Poilão

IslandsGuinea-BissauWildlifeSea turtlesMarine conservationWest Africa
4 min read

On a forty-three-hectare scrap of forest at the bottom of Guinea-Bissau, the sand moves at night. It moves because tens of thousands of green sea turtles haul themselves ashore to dig, lay, and return to the sea - so many that their nests overlap, one female unknowingly excavating another's eggs. Poilão is barely a speck on the map, uninhabited and ringed by a single lighthouse. Yet on this small beach, roughly five percent of the entire global green-turtle population comes to begin the next generation. It is the most important green-turtle nesting site in all of Africa.

The Edge of a Country

Poilão holds the southernmost point of Guinea-Bissau, a heavily forested island where the land simply runs out and the Atlantic takes over. It sits at the far southern reach of the Bijagós Archipelago, with its nearest neighbors - Meio, Cavalos, and João Vieira - scattered seven to eleven nautical miles to the north. A lighthouse rises from the trees, its light focused twenty-seven meters above the water, a lone signal on an island where no one lives. The forest behind the beach is undisturbed, the kind of dense, undisturbed canopy that has grown without interference because almost no one is permitted to disturb it.

A Beach Beyond Counting

The numbers strain belief. Between roughly 7,000 and 29,000 green sea turtle nests are laid here every year, and in exceptional seasons the count has soared past 60,000. The nesting is so dense that it has become a problem of abundance: turtles dig where turtles have already dug, and a later female can destroy an earlier clutch simply by claiming the same patch of sand. Nests here face few of the usual threats - no floods to speak of, and only modest predation from monitor lizards and ghost crabs. Beginning in 2019, conservationists started relocating eggs from overlapping nests to nearby João Vieira, an unusual rescue effort aimed not at scarcity but at surplus. Small numbers of leatherback turtles, the giants of the sea-turtle world, nest here too.

An Island That Belongs to the Ancestors

Poilão is uninhabited, but it is not unclaimed. To the people of the Bijagós, it is a sacred island, traditionally held by the community of nearby Roxa. By custom, men do not land here except for traditional ceremonies, a restriction that has helped keep the island intact for centuries. That reverence now does conservation work that no fence could.
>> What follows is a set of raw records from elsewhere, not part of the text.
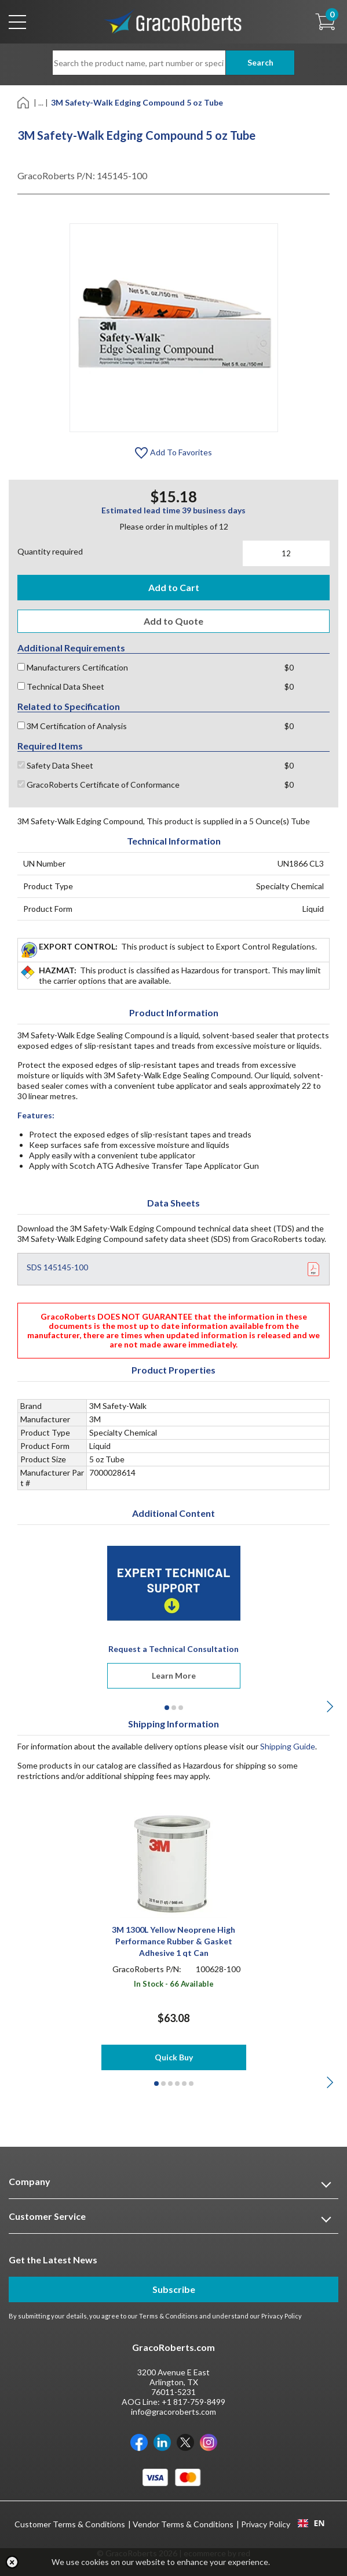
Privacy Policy (281, 2316)
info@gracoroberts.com (173, 2411)
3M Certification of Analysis (72, 726)
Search (260, 62)
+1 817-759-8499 (193, 2402)
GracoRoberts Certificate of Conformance (98, 784)
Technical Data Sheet (60, 686)
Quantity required (50, 551)
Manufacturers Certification (72, 667)
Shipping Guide (287, 1746)
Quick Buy (174, 2057)
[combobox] (311, 2523)
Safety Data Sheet (55, 765)
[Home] (24, 102)
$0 (289, 667)
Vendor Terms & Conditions (183, 2524)
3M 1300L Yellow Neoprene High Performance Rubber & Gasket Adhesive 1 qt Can (173, 1941)
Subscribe (173, 2289)
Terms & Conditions (168, 2316)
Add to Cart (173, 587)
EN (311, 2523)
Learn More (174, 1675)
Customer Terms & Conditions (69, 2524)
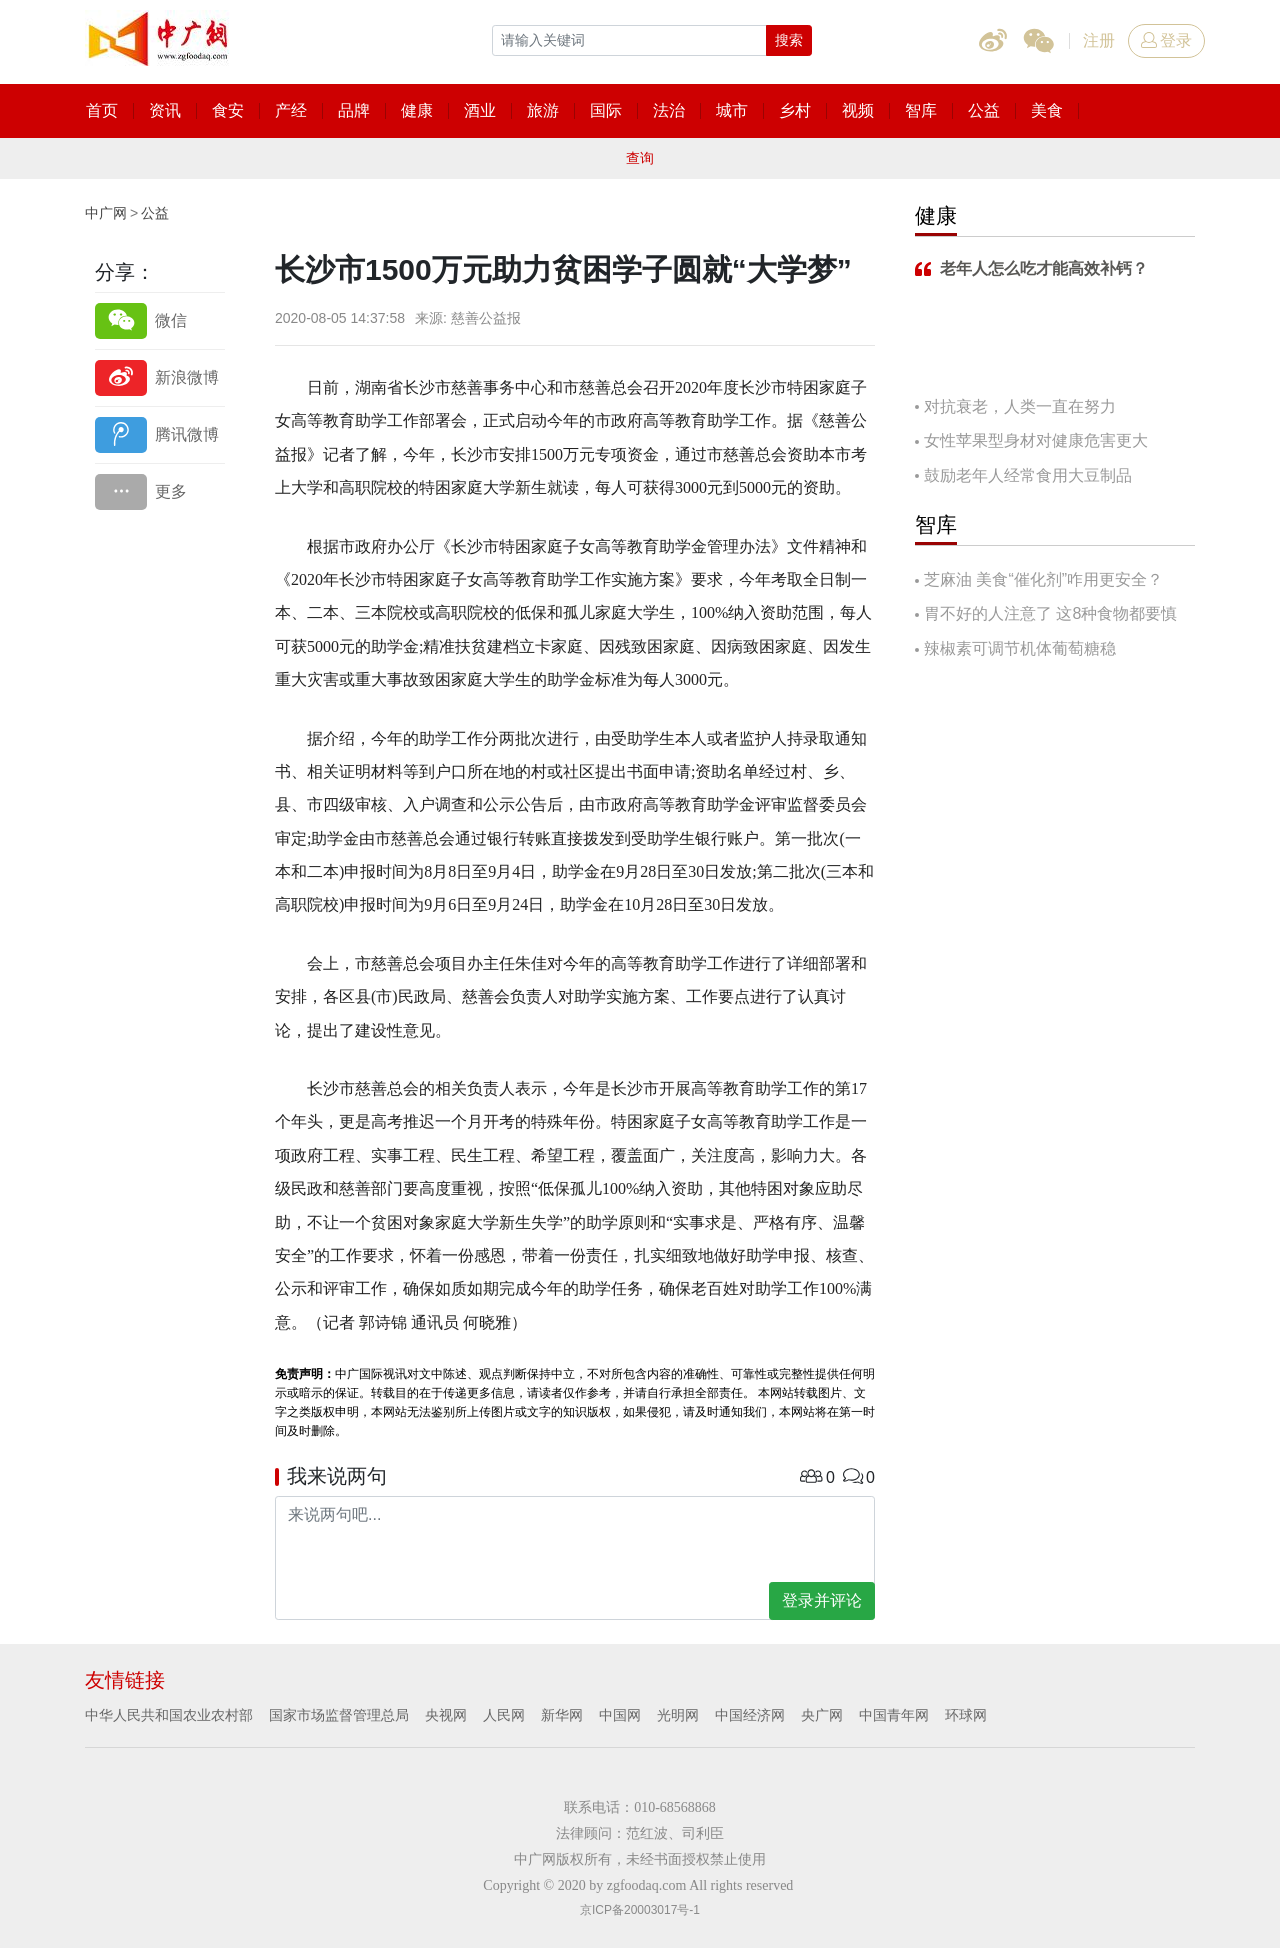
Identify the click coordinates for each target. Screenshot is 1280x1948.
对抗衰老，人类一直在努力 (1020, 406)
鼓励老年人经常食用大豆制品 (1028, 475)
When the João Vieira and Poilão Marine National Park was established in 2000, it did not override local authority but built on it - park rangers monitor the island, yet local communities share in its management, fill many of the staff roles, and retain the right, on request, to use the land or take turtles for traditional rites. Sacred custom and modern science protect the same beach, and the turtles benefit from both.

The Living Water

The sea around Poilão is as busy as its sand. Humpback and bottlenose dolphins move through the surrounding waters, hunting amid jacks, snappers, and sharks that patrol the shallows. The undisturbed forest and the protected shoreline form a rare thing on a crowded planet: a place where a marine ecosystem still functions close to the way it always has. Researchers who came to survey the turtles in 2000 found temporary shelters and turtle remains - traces left, they believed, by outside fishermen occasionally seen offshore, a reminder that even the most protected places sit within reach of the wider world. Poilão endures because reverence and rangers guard it together, and because, for now, the night sand still moves.

From the Air

Poilão lies at Guinea-Bissau's southern extremity, at approximately 10.87°N, 15.72°W (10°51'53"N, 15°43'36"W), at the southern end of the Bijagós Archipelago in the Atlantic. It appears as a small, densely forested island ringed by pale beach and shallow water, with a 27 m-focal-height lighthouse as the key landmark. The nearest islands - Meio, Cavalos, and João Vieira - lie 7-11 nm to the north. The nearest airport is Osvaldo Vieira International in Bissau, ICAO GGOV, on the mainland to the north. Recommended viewing altitude 2,000-4,000 ft for the island and its surrounding reef colors; a useful waypoint for coastal navigation.